_Exercise_
Lines with "agent": please show every one of them from the listing below.

- - -

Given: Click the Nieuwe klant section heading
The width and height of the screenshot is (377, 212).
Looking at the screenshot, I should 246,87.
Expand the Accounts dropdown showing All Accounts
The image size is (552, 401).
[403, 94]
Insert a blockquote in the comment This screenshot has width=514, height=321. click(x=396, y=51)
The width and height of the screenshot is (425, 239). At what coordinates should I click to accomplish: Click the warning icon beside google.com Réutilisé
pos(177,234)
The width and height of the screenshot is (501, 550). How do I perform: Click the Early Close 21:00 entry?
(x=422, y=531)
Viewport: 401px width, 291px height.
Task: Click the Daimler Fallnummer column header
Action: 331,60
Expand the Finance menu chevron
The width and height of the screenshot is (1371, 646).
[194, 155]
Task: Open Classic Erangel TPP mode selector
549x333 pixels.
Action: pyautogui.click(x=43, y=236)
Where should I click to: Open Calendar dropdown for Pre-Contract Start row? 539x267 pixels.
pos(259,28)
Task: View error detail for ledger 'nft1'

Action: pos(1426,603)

- - -

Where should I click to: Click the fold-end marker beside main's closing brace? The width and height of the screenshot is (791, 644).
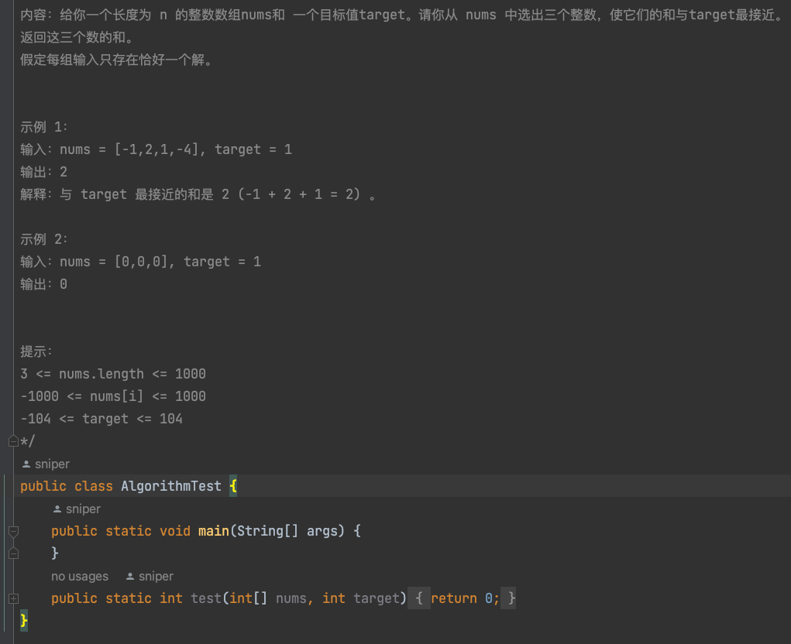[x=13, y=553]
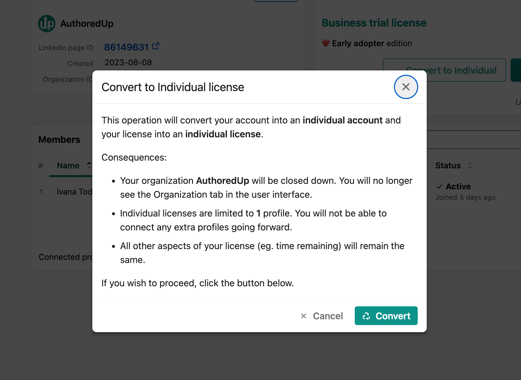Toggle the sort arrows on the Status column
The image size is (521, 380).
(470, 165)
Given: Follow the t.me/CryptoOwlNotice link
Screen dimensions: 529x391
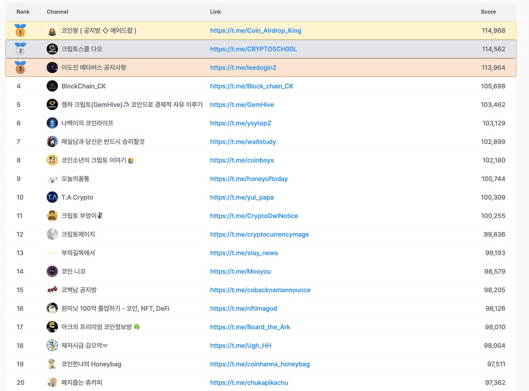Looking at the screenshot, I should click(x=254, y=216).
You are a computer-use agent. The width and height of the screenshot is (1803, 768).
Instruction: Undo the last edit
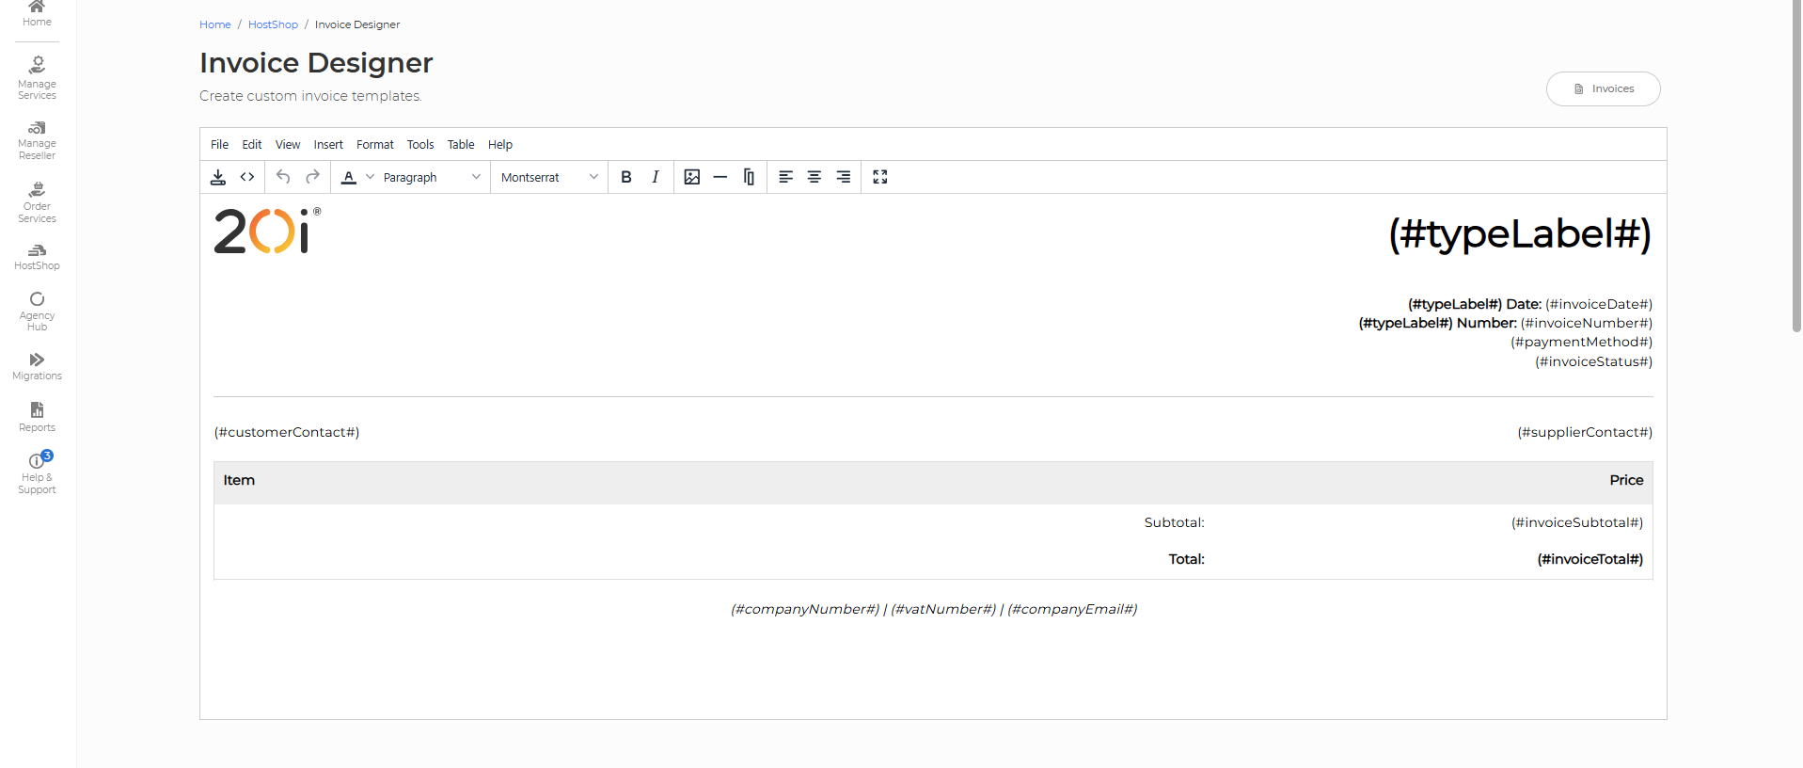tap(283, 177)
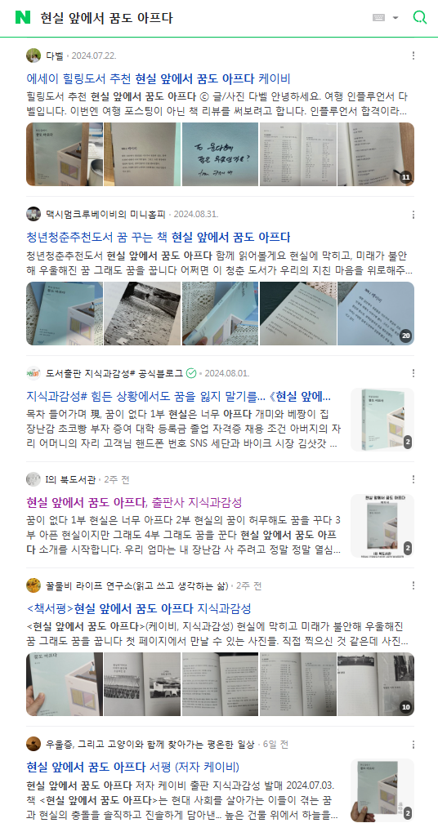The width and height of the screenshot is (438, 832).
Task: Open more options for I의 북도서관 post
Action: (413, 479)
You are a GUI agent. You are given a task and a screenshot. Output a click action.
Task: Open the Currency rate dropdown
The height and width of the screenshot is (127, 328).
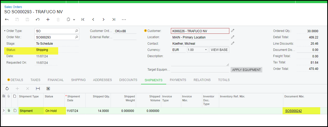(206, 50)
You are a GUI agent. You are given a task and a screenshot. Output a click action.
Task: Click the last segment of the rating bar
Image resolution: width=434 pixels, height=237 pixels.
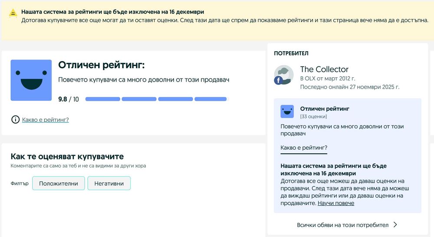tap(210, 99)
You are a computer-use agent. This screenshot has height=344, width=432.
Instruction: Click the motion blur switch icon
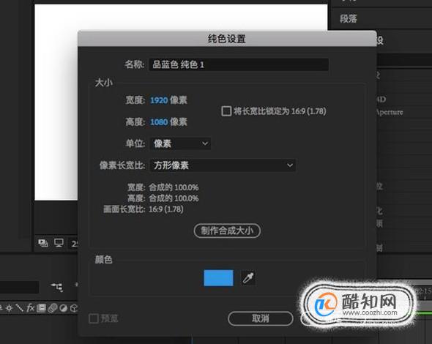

- - -

_Task result_
You are a computer-use agent. The width and height of the screenshot is (1803, 768).
You are a GUI agent. You are given a task and a screenshot. Output a click action.
You are a GUI agent. You are given a task and a screenshot. Output a click action.
You are a computer-use agent. This screenshot has height=344, width=432.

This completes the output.